Grandissimo giocatore.Lui al posto di Boateng sulla trequarti ci farebbe fare un salto di qualita' mostruoso!


----------



## Fabriman94 (13 Ottobre 2012)

Gran bel giocatore, mi piace molto.


----------



## Jino (13 Ottobre 2012)

Giocatore del vivaio, tra l'altro. Certo ci vuole anche fortuna, ma sanno evidentemente anche lavorare bene.


----------



## Fabry_cekko (13 Ottobre 2012)

è un Campione...mi piace tantissimo, uno dei più forti al Mondo nel suo ruolo


----------



## #Dodo90# (13 Ottobre 2012)

E' una certezza ormai. 

Poi nel 4-2-3-1 del Bayern si sposa a meraviglia. Può giocare nei 2 dietro, trequartista e volendo potrebbe anche stare largo come fa Iniesta nel Barça.

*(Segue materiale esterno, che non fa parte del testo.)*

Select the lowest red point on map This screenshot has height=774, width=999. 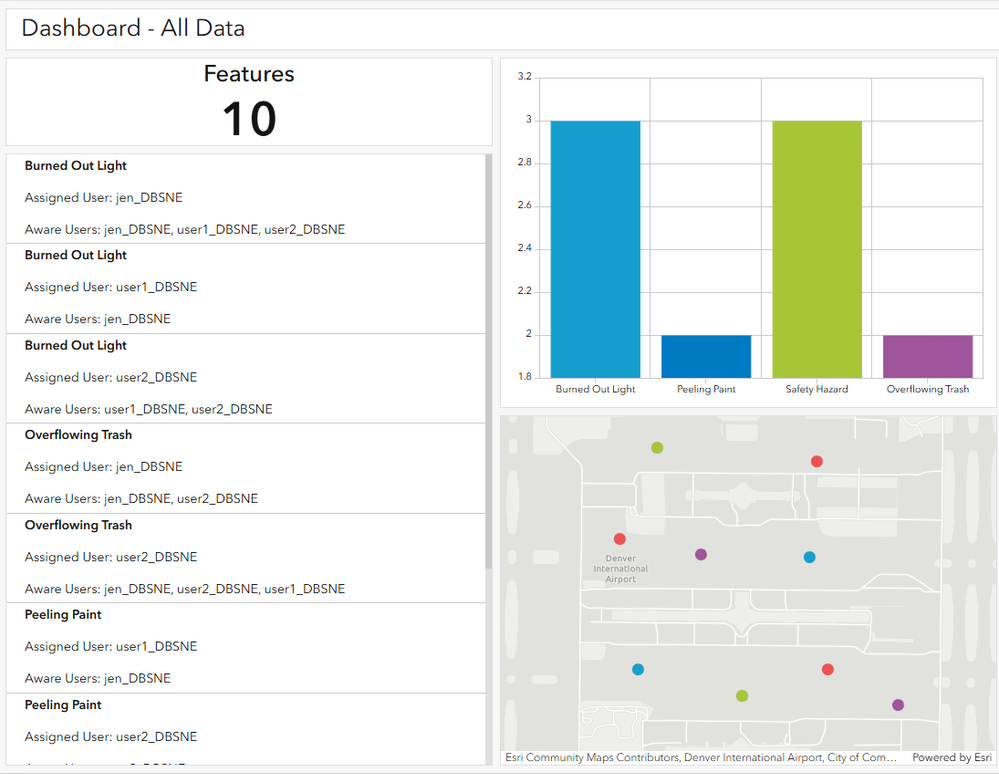[x=828, y=669]
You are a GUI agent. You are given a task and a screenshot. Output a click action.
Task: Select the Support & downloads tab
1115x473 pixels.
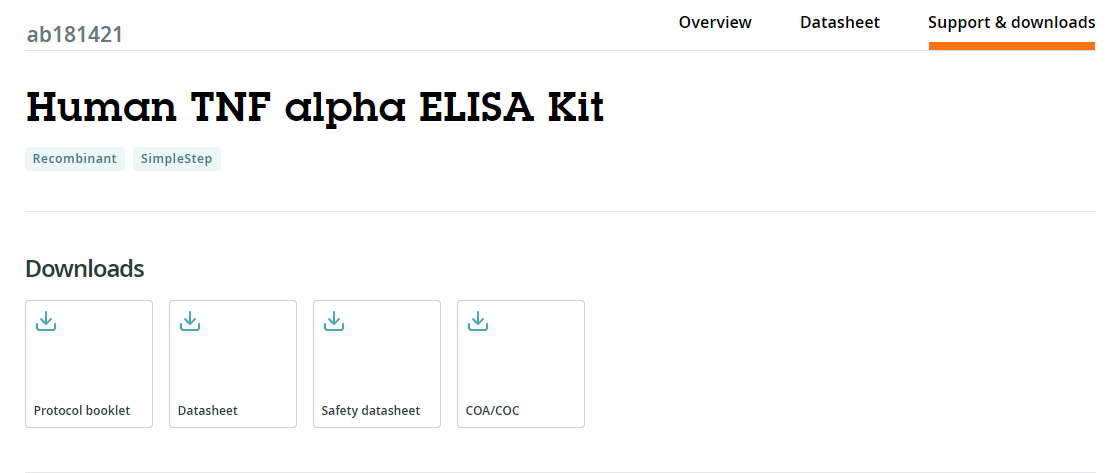pos(1011,22)
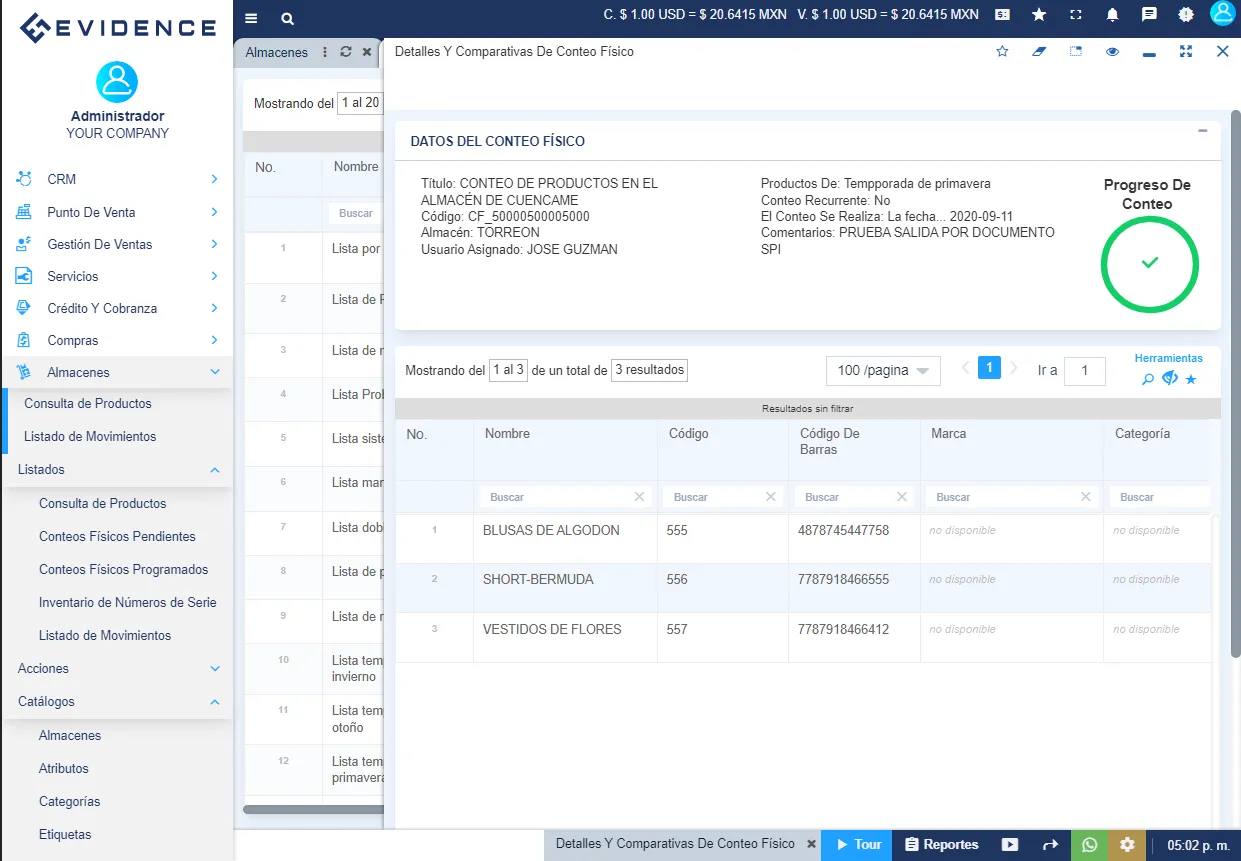Image resolution: width=1241 pixels, height=861 pixels.
Task: Collapse the Listados section in the sidebar
Action: point(117,469)
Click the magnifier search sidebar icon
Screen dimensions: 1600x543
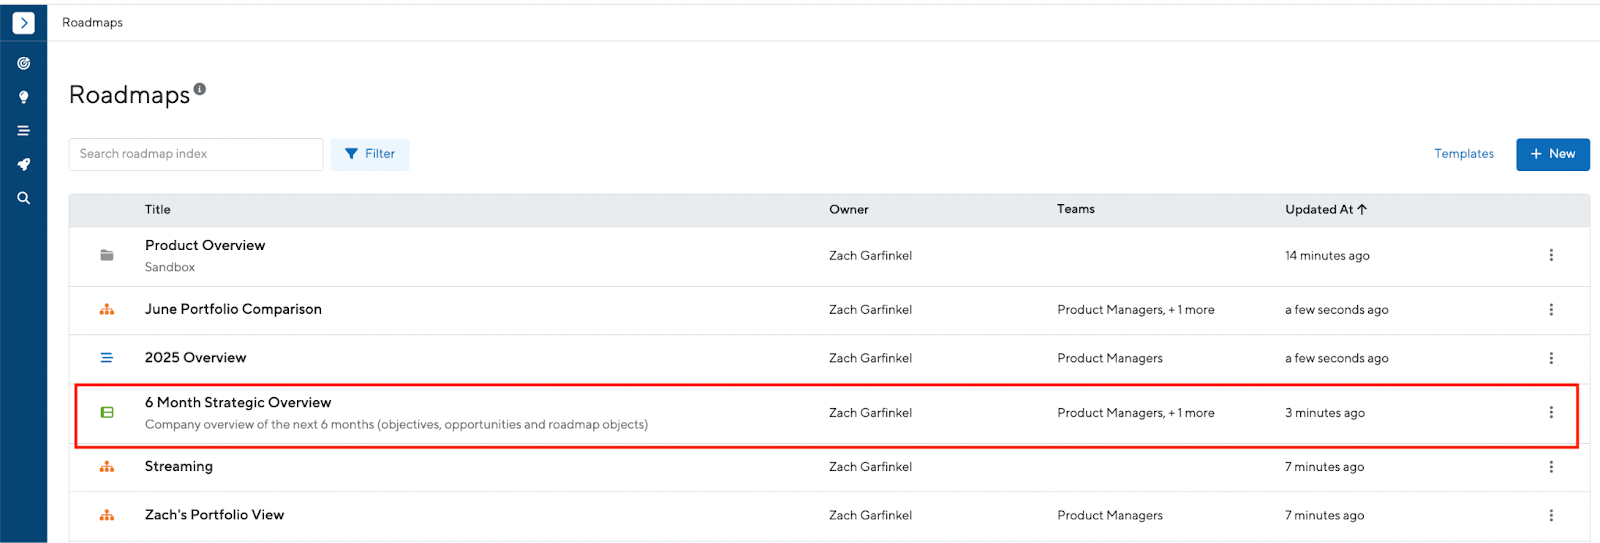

Gran giocatore!


----------



## Dumbaghi (28 Novembre 2012)

Fortissimissimo, altro che Muller fate l'amore con il sapore.


----------



## Splendidi Incisivi (28 Novembre 2012)




----------



## Doctore (29 Novembre 2012)

Altro che modello speculatore udinese.


----------



## rossovero (30 Novembre 2012)

Doctore ha scritto:


> Altro che modello speculatore udinese.



modello che a me piace fino ad un certo punto. a proposito: ma se il granada o il watford (entrambi di proprietá dei pozzo) dovessero in un futuro scontrarsi con l´udinese (o fra loro) in europa league, come la mettiamo?


----------